Vestibules protect hallways from contagious patients. E-glass turns opaque on demand, providing privacy, and is easier to sanitize than curtains. Bathroom pods with a toilet, sink, shower and bedpan washer—so it doesn’t need be carried away—were prefabricated in New Jersey and installed before the fitout, Slavin says.

Since patient data and most controls are digitized, Kimmel has a large server room with space to grow. The MEP systems, including a 20th-floor chiller plant, have built-in redundancies. Electricity-generation systems, housed in the energy building between Kimmel and Tisch Hospital, can burn natural gas or liquid fuel as needed. The hospital is both LEED and PEER certified.

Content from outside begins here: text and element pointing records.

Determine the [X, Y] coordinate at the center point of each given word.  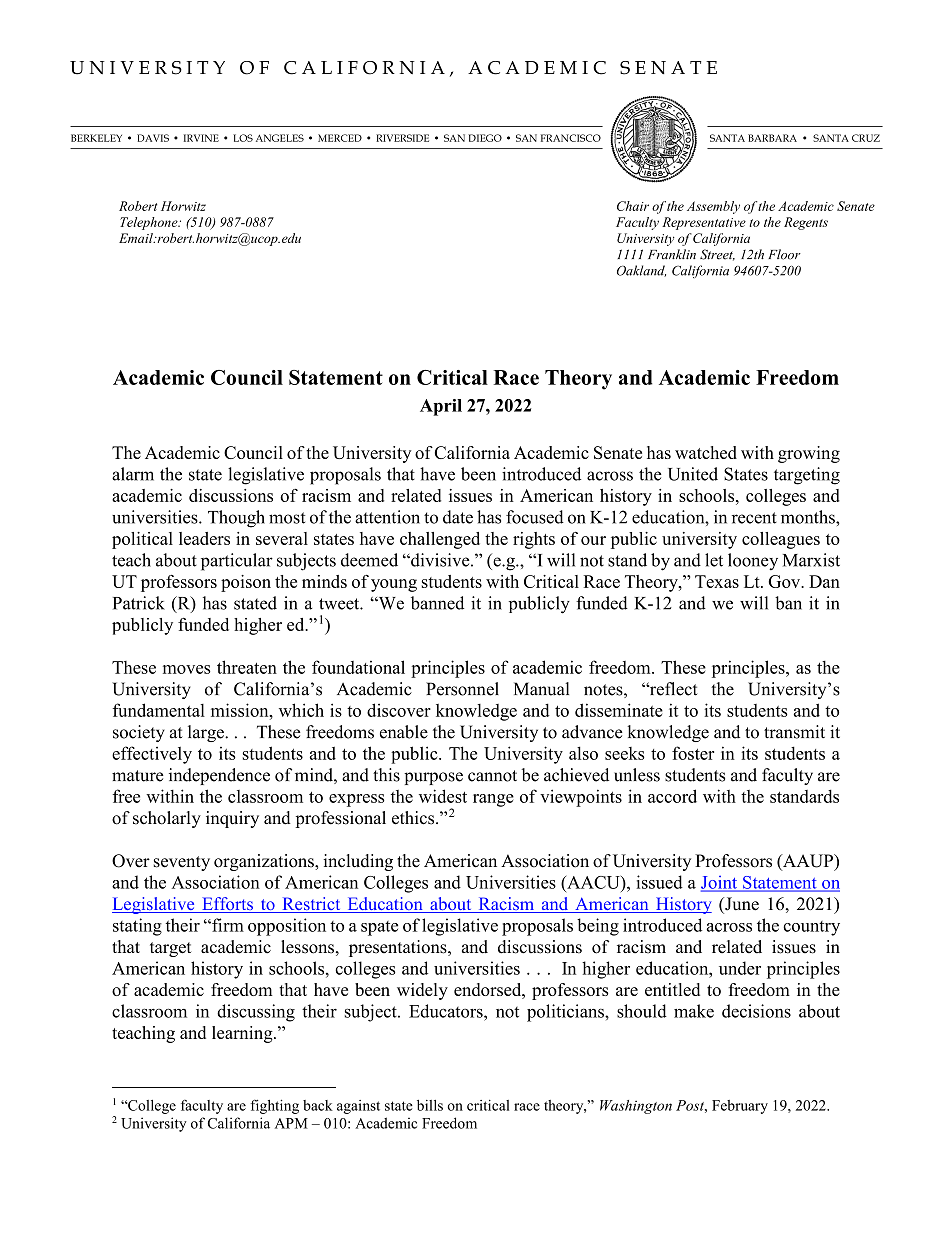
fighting [275, 1106]
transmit [794, 732]
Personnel [462, 689]
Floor [784, 254]
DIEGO [485, 138]
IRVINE [201, 138]
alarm [133, 474]
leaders [204, 538]
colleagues [781, 540]
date [458, 517]
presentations [399, 948]
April [441, 407]
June [741, 904]
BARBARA [772, 138]
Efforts [227, 905]
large [207, 733]
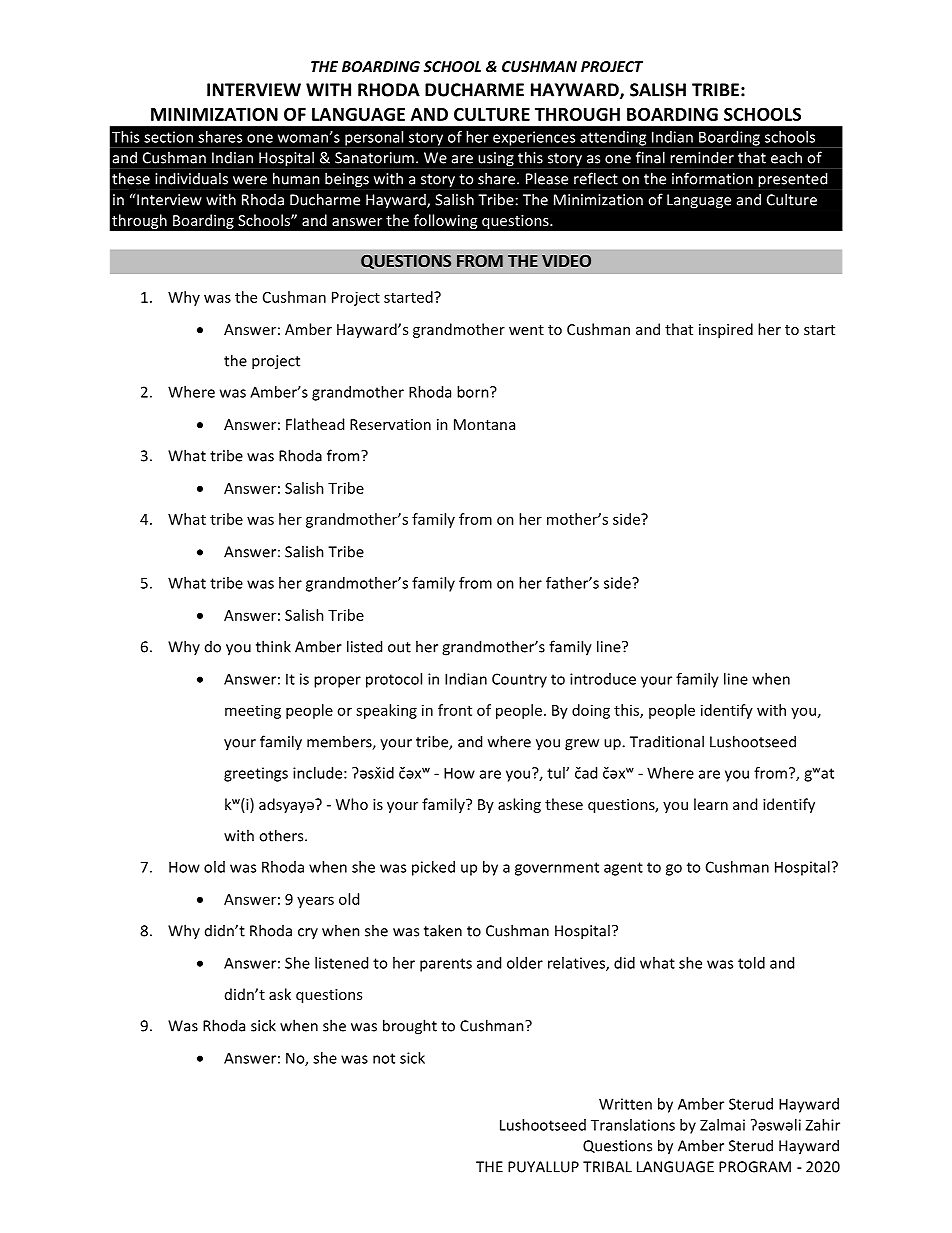  I want to click on not, so click(384, 1058).
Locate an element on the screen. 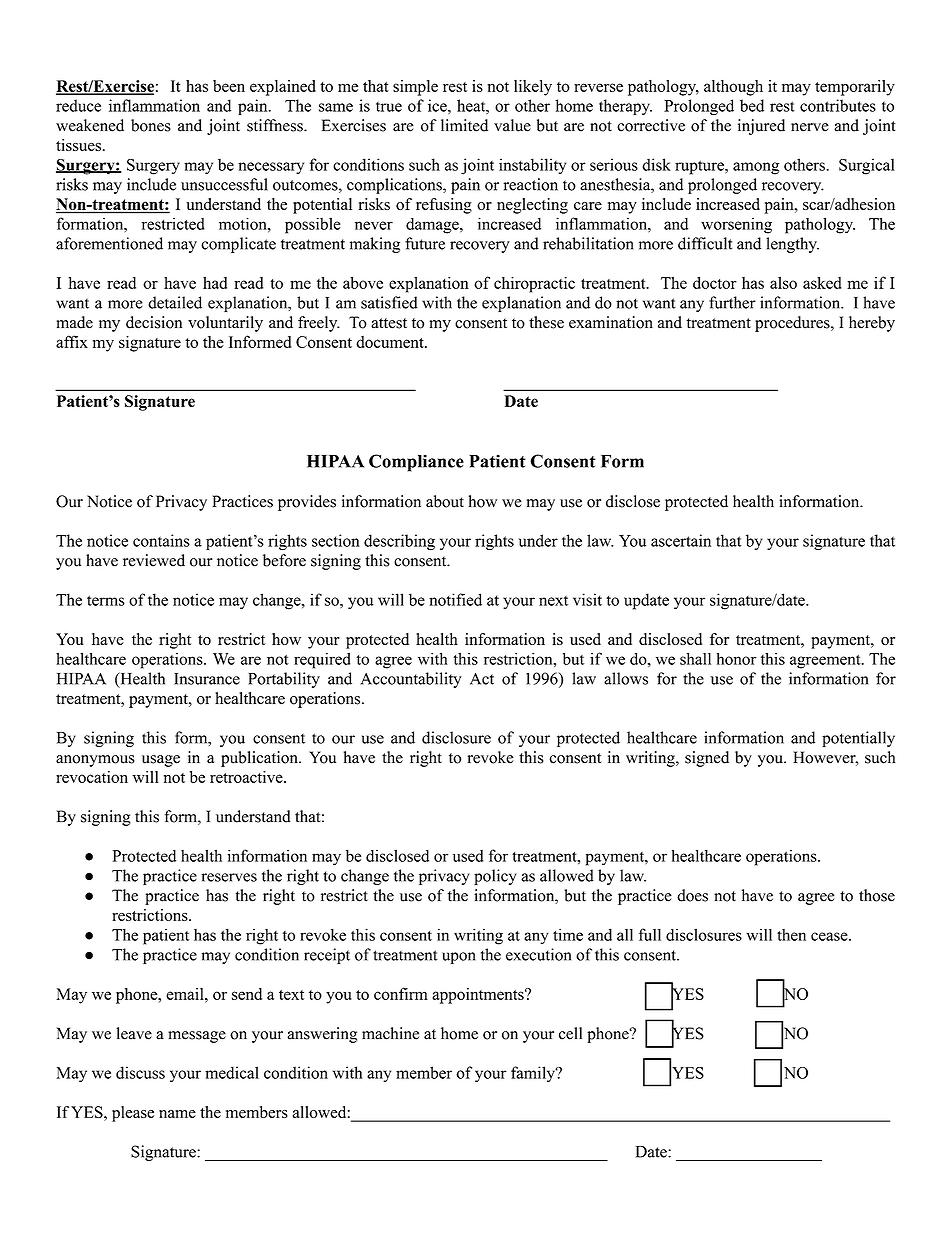 The height and width of the screenshot is (1233, 952). usage is located at coordinates (161, 761).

The hospital produces steam for heating and humidification, since germs live a lot longer in a dry environment. High-efficiency particulate air, or HEPA, systems filter the air in the entire facility at the same high rate most hospitals only require for operating rooms, of which Kimmel has 30.

The building straddles Amtrak tunnels and a sewer outflow. Standing on a footbridge above the sewer line, a visitor can see more barriers, awaiting the 500-year flood for which they were designed.